[Data listing]
- - - - - - -
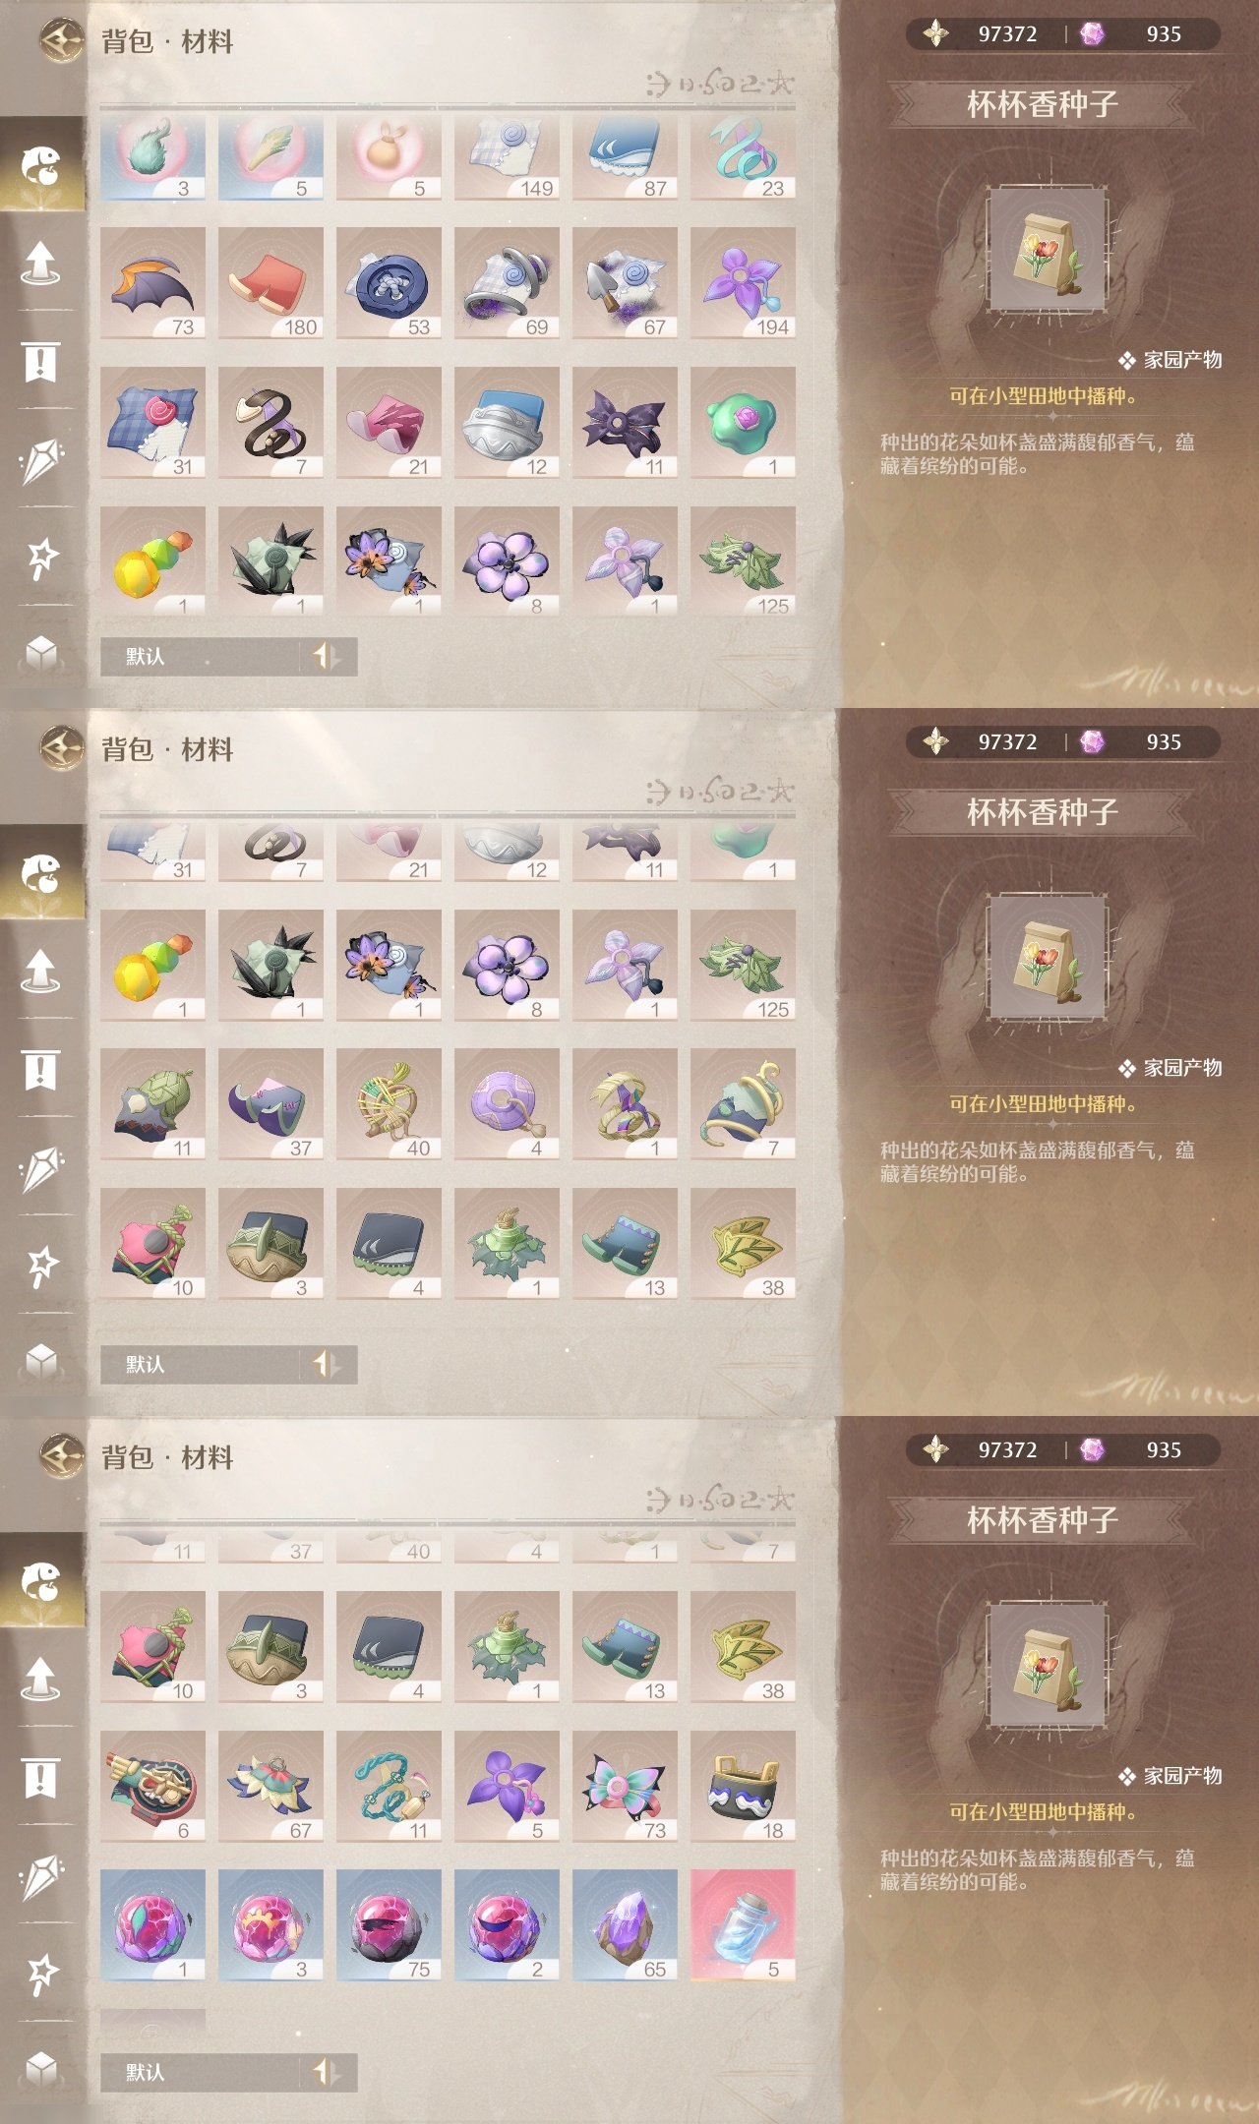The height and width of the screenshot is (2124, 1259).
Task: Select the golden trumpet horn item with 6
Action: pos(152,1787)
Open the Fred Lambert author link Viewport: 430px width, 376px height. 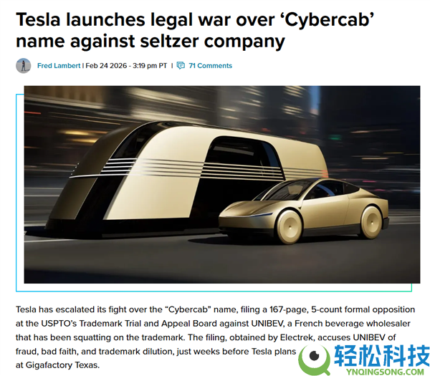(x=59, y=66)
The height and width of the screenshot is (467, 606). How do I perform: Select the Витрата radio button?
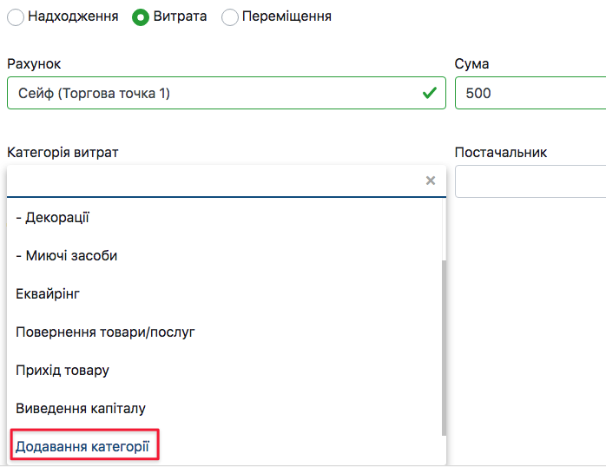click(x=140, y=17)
- - - - - - -
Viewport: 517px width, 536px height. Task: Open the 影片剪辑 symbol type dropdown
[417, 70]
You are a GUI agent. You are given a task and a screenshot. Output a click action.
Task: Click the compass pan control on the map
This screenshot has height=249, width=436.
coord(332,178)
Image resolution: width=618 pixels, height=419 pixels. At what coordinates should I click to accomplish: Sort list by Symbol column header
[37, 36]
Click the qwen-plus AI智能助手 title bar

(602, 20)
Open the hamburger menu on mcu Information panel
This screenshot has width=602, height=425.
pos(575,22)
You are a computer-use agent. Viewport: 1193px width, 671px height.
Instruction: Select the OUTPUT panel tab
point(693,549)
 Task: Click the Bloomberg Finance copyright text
- - - - - - -
• _Aim of the exercise_
Duplicate every line of the listing from the one containing "Viewport: 517px width, 536px" down to the one containing "Task: Click the Bloomberg", including both of those lines.

• _Final result_
Viewport: 517px width, 536px height. Task: Open the 影片剪辑 symbol type dropdown
[417, 70]
You are a GUI agent. You are given a task and a screenshot. Output a click action.
Task: Click the compass pan control on the map
This screenshot has height=249, width=436.
coord(332,178)
Image resolution: width=618 pixels, height=419 pixels. At what coordinates should I click to accomplish: Sort list by Symbol column header
[37, 36]
Click the qwen-plus AI智能助手 title bar

(602, 20)
Open the hamburger menu on mcu Information panel
This screenshot has width=602, height=425.
pos(575,22)
You are a computer-use agent. Viewport: 1193px width, 671px height.
Instruction: Select the OUTPUT panel tab
point(693,549)
 Task: Click the Bloomberg Finance copyright text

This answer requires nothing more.